Five elven soldiers patrolled in front of the palace of King Baredah. The King was absent so the security was bare. If not for spies reporting of the elves weapons of magic being locked in the treasury here then this raid would be all but meaningless.
Kekai assigned four of his assassins a separate target with a series of hand movements and then raised his own bow. His tongue would click, five times in tempo, to ensure all assassins fired in unison. The result was perfect, five elves toppled, arrows to the neck. You could not scream in your last seconds and sound an alarm when an arrow pierced your throat.
Mardai the Arcaner let out a chuckle and Kekai glared at him. It was true that to someone untrained in the Krull Assassin techniques that such a feat of coordination would appear lucky or even magical and that the Arcaner was right to be awed. But the assassins operated in complete silence, anything less than that standard and they risked discovery. The Arcaner was not an assassin but he was just as likely to reveal their position.
They crept past the five bodies, drawing their blades as they opened the palace doors. The treasury would be on the lower levels, but they needed a hostage to confirm its location.
The halls of Baredah’s palace were dark and completely deserted. With the royal family away at the front line there was no need for servants to be roaming every corridor. Still it was essential that someone be found and made to talk.
The palace featured finery from across the civilised world. Dwarven cabinets housed human silver and elven gold. Weapons from every culture, even orc, hung from the walls. Even the flooring was Krullian carpet. The wealth of the world was on display for a King who cared for no culture, not even his own.
The palace moved from one grand room to the next, not a soul in sight.
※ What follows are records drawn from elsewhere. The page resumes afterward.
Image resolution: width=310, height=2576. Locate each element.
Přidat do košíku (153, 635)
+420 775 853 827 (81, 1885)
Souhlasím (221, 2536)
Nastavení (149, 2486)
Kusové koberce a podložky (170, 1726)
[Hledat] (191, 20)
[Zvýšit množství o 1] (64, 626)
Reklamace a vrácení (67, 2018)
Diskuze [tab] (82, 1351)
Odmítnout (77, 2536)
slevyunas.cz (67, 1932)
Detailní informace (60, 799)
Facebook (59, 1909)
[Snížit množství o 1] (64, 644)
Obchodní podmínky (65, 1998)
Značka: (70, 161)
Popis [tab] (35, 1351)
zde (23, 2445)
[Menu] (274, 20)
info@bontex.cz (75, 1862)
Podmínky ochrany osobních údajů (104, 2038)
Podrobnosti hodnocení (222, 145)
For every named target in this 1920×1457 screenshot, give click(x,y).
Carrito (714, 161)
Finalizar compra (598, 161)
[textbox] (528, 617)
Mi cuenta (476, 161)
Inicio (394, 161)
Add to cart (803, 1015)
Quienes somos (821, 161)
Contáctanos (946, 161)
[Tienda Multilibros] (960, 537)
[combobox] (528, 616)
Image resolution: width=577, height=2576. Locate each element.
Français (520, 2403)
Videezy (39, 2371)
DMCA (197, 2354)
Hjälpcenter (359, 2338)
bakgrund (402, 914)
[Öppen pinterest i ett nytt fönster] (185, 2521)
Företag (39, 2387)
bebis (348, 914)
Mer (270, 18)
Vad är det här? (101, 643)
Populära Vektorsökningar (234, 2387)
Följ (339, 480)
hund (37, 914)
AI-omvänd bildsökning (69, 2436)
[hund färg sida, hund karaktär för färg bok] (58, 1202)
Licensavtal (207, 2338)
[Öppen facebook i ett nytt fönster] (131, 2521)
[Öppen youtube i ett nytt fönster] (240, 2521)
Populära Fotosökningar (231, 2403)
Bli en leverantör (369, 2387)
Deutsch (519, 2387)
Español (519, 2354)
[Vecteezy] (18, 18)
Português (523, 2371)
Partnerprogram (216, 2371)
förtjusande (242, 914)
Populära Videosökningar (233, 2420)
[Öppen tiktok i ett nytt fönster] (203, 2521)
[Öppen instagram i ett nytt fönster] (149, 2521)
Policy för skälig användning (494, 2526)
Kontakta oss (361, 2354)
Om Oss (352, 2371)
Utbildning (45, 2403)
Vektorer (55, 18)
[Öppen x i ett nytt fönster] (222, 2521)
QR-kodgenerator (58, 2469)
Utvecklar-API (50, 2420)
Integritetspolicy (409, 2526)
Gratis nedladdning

All that could be seen were shadows, any but a krull, with their superior night vision, would be blind.
But ears were better than eyes. Above the heartbeats of his assassin brothers Kekai could hear the softest whimpering from a side room. He peered into the undecorated storage room and saw the first person they had encountered since entering the palace.
“Have you found something?” Mardai whispered. Kekai didn’t bother to glare back. The figure in the corner of the room could not escape now. Behind a barrel of aromatic spices there sat an elf servant girl. Although she looked no more than sixteen, as an elf she would be nearly forty years old. Yet it was said that elves matured slowly both in body and mind, and this girl had childlike eyes, full of fear.
“Oh she’s exquisite,” Mardai spoke softly but his words were like knives. Kekai motioned to Aznas to keep Mardai away from the girl. They would get nothing from her with him salivated everywhere.
“Don’t be afraid,” Kekai said, barely whispering, but the girl’s pale blue eyes responded to meet his own as if he had bellowed the words from the top of his lungs. Her skin was soft and fair, almost white, her cheeks only imperfection were the tears that stained them. She wore simple white robes over her tiny frame.
“Did you come to set us free?” she responded in her lyrical elven voice. “Because he is not here, you are too late.”
“We did not come for the King,” Kekai whispered back. “But if you help me, I can take you from this place.” Baredah’s crimes cut deeper than Kekai could ever have believed, if this girl saw the krull as a means of escape. “Can you take us to the treasury?”
The girl did not respond, but she stood up and walked to the doorway, leading the group of assassins back through the palace, her eyes never leaving Kekai for an instant.